We have a Celestron C-8 scope, with a motorized Great Polaris german equatorial mount. As this mount has a built-in polar finderscope, it is very easy to polar-orient the scope with it, which is essential for astrophotography. In January-2004, we have added a FS2 computerized drive system to the Great Polaris mount, with go-to capabilities and autoguider imput. We also use for imaging a 80 mm f:5 achromatic refractor, and a 135 mm teleobjective.
Since 2004, December, we have a Takahashi FSQ-106N apo refractor, working either at F/5 or at F/8.
In October-2005, we acquired a Losmandy G-11 equatorial mount, either for the C-8 or the FSQ-106.
In April-2006, we get a Zeiss Sonnar 180 mm Pentacon objective, for wide field imaging.
In 2008, we bought a new STL11000 camera, with a big CCD chip, 36 x 24 mm in size, similar to a 35 mm negative film. With this camera and the FSQ106 scope, we cover a 4 degree wide field. This camera has an internal CCD guide chip, regulated double stage Peltier cooler, five position internal filter wheel, and mechanical shutter.
This camera, as many other commercial CCDs, has another advantage, which is its portability to the field, as it is small, lightweigth, air cooled, with a compact power supply, but, over all, it consumes very little electricity, less than 1 amp at 12 V DC, so it can be powered by the car battery.
Image processing is performed in AIP4win, Astroart and Adobe Photoshop CS.
We have also the specific SXV-H9 autoguider head. We use it either with the Celestron radial guider to guide the C-8, and with a 80 mm f/5 achromat to guide the Takahashi FSQ-106 apochromatic refractor.
We have built a LDC-modified Cookbook 245 CCD camera in 1999, following the design of Richard Berry'book and using the University Optics kit, with several modifications in the power supply and in the water-cooling circuit. For imaging deep-sky objects we usually employ an Apogee f:5.5 focal reducer, performing unguided exposures. For acquiring flat-fields, we use a simple flat field box.

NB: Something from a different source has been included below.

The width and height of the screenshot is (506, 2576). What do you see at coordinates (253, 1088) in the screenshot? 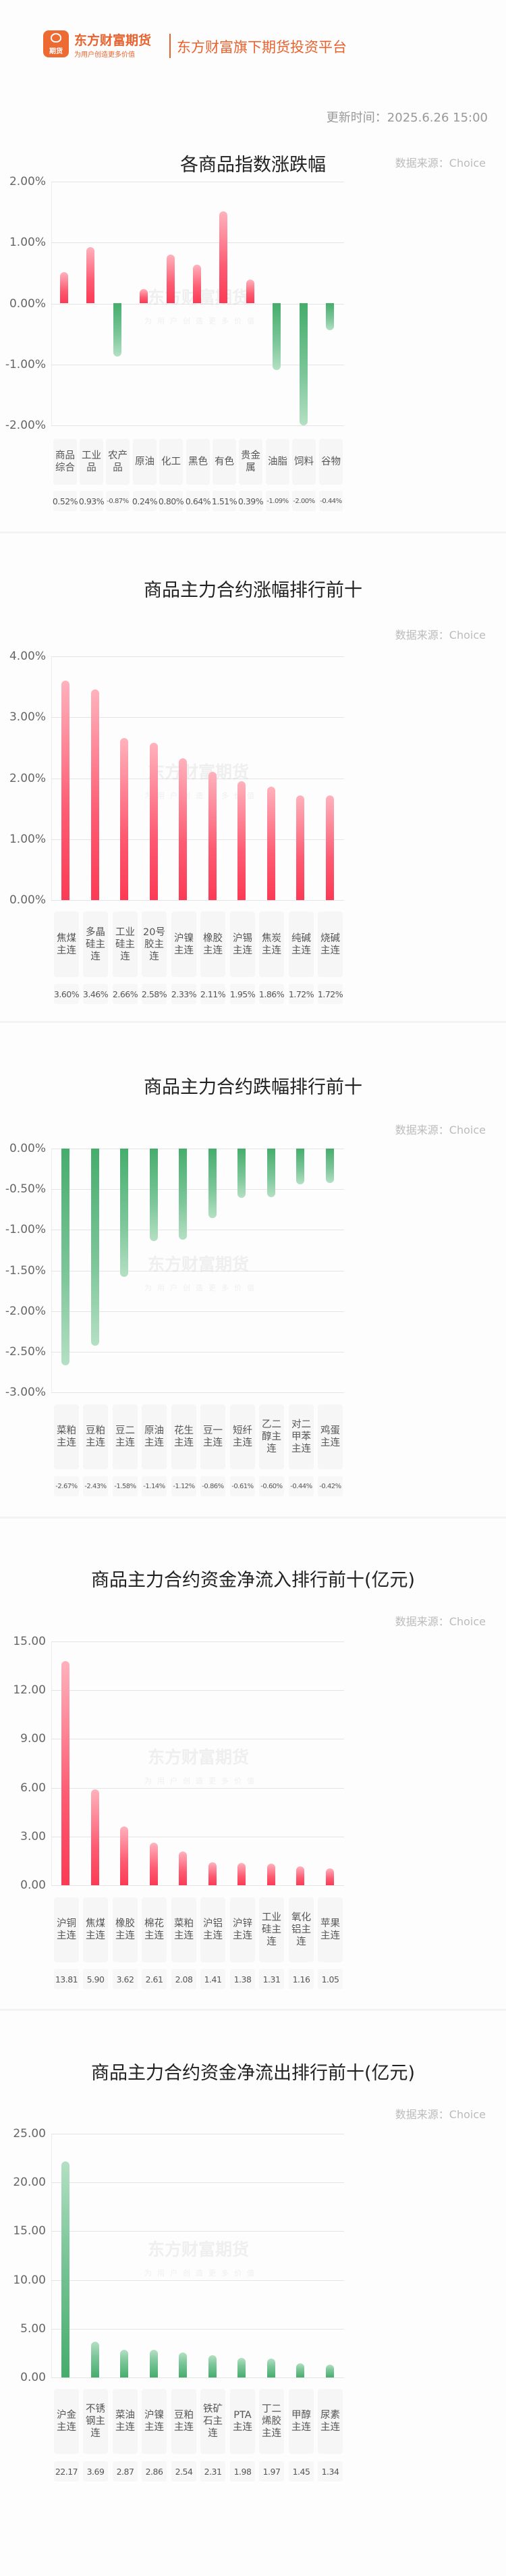
I see `section-title-top-losers: 商品主力合约跌幅排行前十` at bounding box center [253, 1088].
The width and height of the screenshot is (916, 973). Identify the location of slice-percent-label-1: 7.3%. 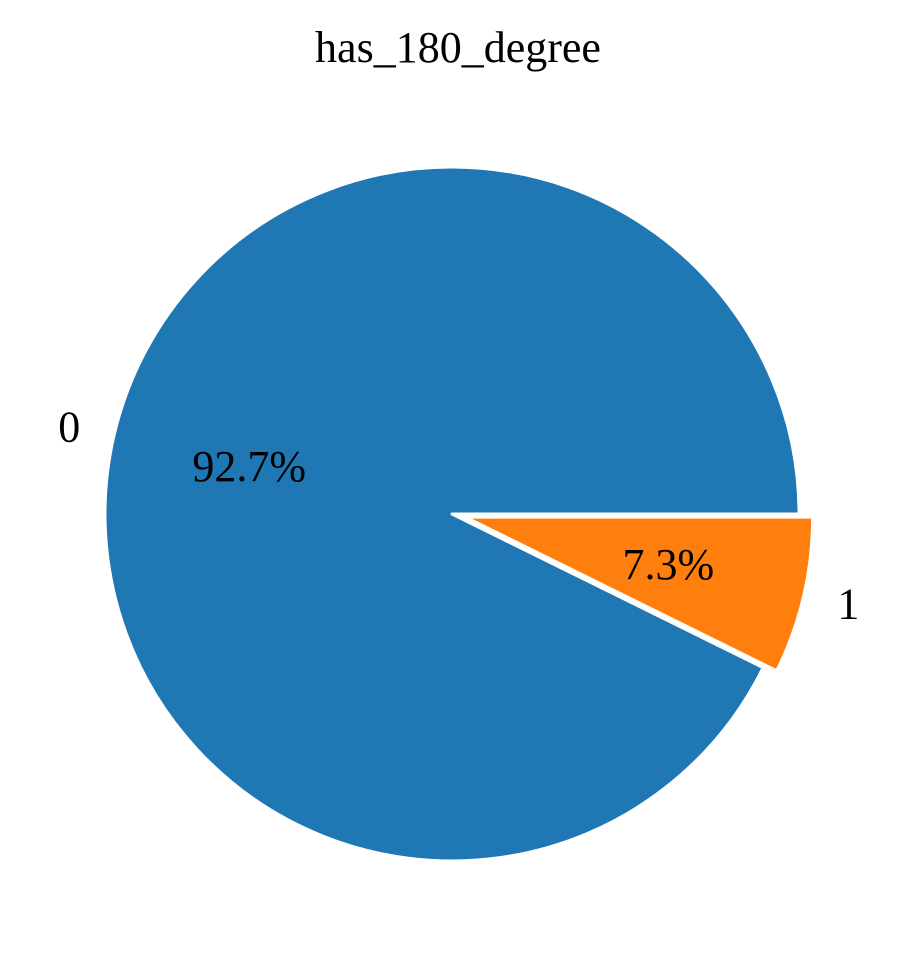
(669, 564).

For image processing we subtract a master dark frame from each CCD image and, often, we divide the dark-substracted image by a flat-field. To stack several images we use Richard Berry's Multi245 software. Then we import the images in Adobe Photoshop for displaying.
Thanks
to the CCD camera we can observe "electronically" faint deep-sky
objects from our backyard, is spite of light pollution.
We use a filter wheel provided by Andy Sauletis (iss@pvtnetworks.net ), equipped with Edmund Scientific filters: clear, red, green and blue. An infrared rejection filer (Astronimik) is also used at the CCD camera window. An additional anti-pollution CLS Astronomik filter is sometimes used. Using AIP4Win software, the white (unfiltered), red, green and blue images are aligned, and converted to color (the white, unfiltered image, provides luminosity). Finally, using Adobe Photoshop, the color image is framed and converted to TIFF and JPG format for displaying.

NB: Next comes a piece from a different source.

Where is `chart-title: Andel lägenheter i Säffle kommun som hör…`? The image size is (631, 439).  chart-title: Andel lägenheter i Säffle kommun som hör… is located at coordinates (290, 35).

Since 2005, we use Astronomik Halfa (13 nm), L, red, green and blue filters, with an
Astronomik filter drawer. Since 2006, we also use Astronomik OIII filter.
For obtaining direct color images of the moon and planets, we have used a Quickcam VC parallel webcan, modified by unscrewing its optics and adding a 11/4” tube, to be able to insert the webcam into the scope focuser. For imaging at f20 or f30, we use either a 2x or a 3x Barlow lens between the focuser and the webcam.
In January-2006, we aqquire a Nextimage from Celestron, also a IR-Pro Planet 740 Astronomik filter.